III-Dava dilekçesi ekinde ibraz edildiği belirtilen davacı Bankanın müfettişi tarafından tanzim edilen 23.01.2009 tarihli ve 3/3 sayılı Kanuni Soruşturma Raporu ve ekleri ile davalılar Feyzan ve …’in yargılanıp mahkûmiyetlerine karar verilen ve kesinleşen Antalya 2. Ağır Ceza Mahkemesinin 20.04.2010 tarihli ve 2009/218 E., 2010/170 K. sayılı (bozma sonrası 28.06.2011 tarihli ve 2011/269 E., 2011/234 K. sayılı) dosyası ve eklerinin inceleme tarihi itibariyle dosya arasında bulunmadığı görülmekle söz konusu belge ve dosyanın ekleri ile birlikte dosya arasına alınması gerekmektedir.
Yukarıda (I) ve (II) nolu bentler yönünden mahkemece verilen ilk karar ile direnme kararı ve direnme kararının temyizine ilişkin dilekçelerin (davalı …’in hükümlülük hâlinin devam ediyor olması hâlinde ilk kararın vasisi …’a tebliği) davalılar Feyzan ve …’e eksiksiz şekilde tebliği sağlanarak, bu tebligatlara ilişkin belgelerin dosya arasına alınması; dosya arasında bulunmadığı anlaşılan davacı Bankanın müfettiş raporu ile Antalya 2. Ağır Ceza Mahkemesi dosyasının ekleri ile birlikte dosya arasına alınması gerektiği ve bu nedenle ön sorunların bulunduğu oy birliği ile kabul edilmiştir.

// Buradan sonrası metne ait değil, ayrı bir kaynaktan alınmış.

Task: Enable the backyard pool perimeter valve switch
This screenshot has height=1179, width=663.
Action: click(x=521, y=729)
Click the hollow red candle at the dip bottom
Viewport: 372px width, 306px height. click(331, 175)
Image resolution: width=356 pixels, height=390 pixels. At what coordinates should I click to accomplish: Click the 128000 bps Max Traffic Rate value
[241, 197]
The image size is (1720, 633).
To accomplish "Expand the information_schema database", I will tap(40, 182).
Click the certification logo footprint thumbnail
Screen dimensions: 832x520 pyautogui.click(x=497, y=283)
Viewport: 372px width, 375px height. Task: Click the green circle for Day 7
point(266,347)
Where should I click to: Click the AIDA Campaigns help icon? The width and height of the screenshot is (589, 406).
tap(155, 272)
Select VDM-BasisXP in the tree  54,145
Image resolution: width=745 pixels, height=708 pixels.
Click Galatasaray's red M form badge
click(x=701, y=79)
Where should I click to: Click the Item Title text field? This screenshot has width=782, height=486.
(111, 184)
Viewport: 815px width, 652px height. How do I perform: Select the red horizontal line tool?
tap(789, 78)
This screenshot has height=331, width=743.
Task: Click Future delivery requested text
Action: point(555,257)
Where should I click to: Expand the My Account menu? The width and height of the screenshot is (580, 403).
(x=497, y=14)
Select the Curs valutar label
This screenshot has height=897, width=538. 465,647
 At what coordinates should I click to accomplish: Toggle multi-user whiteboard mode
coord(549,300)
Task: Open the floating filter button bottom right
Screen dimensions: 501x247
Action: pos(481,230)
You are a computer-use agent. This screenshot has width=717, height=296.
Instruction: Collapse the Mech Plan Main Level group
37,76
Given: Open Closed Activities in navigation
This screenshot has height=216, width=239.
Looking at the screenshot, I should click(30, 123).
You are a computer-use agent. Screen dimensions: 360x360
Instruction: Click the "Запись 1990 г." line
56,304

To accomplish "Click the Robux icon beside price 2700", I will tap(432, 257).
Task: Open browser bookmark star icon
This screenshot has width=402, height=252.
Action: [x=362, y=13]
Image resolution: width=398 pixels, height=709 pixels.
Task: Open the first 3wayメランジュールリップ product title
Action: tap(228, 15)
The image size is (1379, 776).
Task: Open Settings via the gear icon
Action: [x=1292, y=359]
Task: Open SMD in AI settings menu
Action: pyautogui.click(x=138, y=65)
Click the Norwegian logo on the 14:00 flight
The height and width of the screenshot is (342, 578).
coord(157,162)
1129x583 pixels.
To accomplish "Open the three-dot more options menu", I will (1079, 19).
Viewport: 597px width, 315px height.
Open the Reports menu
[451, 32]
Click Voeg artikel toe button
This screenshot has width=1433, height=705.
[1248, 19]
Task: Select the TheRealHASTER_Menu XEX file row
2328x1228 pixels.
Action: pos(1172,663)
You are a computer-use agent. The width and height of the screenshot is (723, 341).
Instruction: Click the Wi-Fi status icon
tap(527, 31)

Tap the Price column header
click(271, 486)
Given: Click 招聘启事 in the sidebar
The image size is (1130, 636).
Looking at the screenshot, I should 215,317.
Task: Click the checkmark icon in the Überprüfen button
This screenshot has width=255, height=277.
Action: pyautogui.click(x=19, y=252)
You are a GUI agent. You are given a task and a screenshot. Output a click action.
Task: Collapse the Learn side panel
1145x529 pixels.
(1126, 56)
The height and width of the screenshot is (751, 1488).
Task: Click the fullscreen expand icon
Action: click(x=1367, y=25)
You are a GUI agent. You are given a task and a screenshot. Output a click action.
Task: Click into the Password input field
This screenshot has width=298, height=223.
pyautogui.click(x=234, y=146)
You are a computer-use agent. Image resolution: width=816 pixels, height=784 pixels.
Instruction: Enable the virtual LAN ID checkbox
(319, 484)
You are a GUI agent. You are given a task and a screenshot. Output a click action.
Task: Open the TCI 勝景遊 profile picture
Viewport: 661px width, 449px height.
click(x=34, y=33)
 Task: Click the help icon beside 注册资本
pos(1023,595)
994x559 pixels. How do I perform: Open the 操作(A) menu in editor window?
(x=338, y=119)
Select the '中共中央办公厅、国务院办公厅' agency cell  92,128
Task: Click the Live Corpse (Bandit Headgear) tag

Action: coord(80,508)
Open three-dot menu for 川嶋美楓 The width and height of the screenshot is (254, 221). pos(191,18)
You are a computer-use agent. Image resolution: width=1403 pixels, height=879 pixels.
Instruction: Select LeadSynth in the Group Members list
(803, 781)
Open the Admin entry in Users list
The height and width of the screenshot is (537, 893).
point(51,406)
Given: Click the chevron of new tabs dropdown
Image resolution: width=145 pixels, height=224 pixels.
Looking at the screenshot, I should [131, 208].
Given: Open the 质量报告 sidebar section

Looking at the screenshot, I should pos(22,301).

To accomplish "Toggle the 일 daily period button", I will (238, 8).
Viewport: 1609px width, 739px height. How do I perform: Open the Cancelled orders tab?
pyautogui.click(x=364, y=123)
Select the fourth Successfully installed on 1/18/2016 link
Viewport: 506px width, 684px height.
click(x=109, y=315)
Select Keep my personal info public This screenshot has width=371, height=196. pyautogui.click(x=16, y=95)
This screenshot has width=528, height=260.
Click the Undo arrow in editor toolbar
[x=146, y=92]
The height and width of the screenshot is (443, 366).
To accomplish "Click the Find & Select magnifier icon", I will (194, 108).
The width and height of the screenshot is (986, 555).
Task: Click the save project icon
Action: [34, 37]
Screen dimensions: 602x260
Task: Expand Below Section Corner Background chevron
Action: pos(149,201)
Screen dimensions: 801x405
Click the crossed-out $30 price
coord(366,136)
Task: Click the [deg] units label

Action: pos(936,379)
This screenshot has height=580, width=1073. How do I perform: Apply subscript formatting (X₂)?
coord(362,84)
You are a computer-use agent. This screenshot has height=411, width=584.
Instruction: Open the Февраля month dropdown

O hâlde Mahkemece dosyanın tekrar geri çevrilmesine mahal bırakılmaksızın belirlenen eksiklikler titizlikle yerine getirilerek tamamlanması için dosyanın mahkemesine geri çevrilmesi gerekir.
S O N U Ç : Yukarıda (I), (II) ve (III) nolu bentlerde yazılı noksanlıkların tamamlanması için dosyanın mahkemesine GERİ ÇEVRİLMESİNE, 22.11.2018 tarihinde oy birliği ile karar verildi.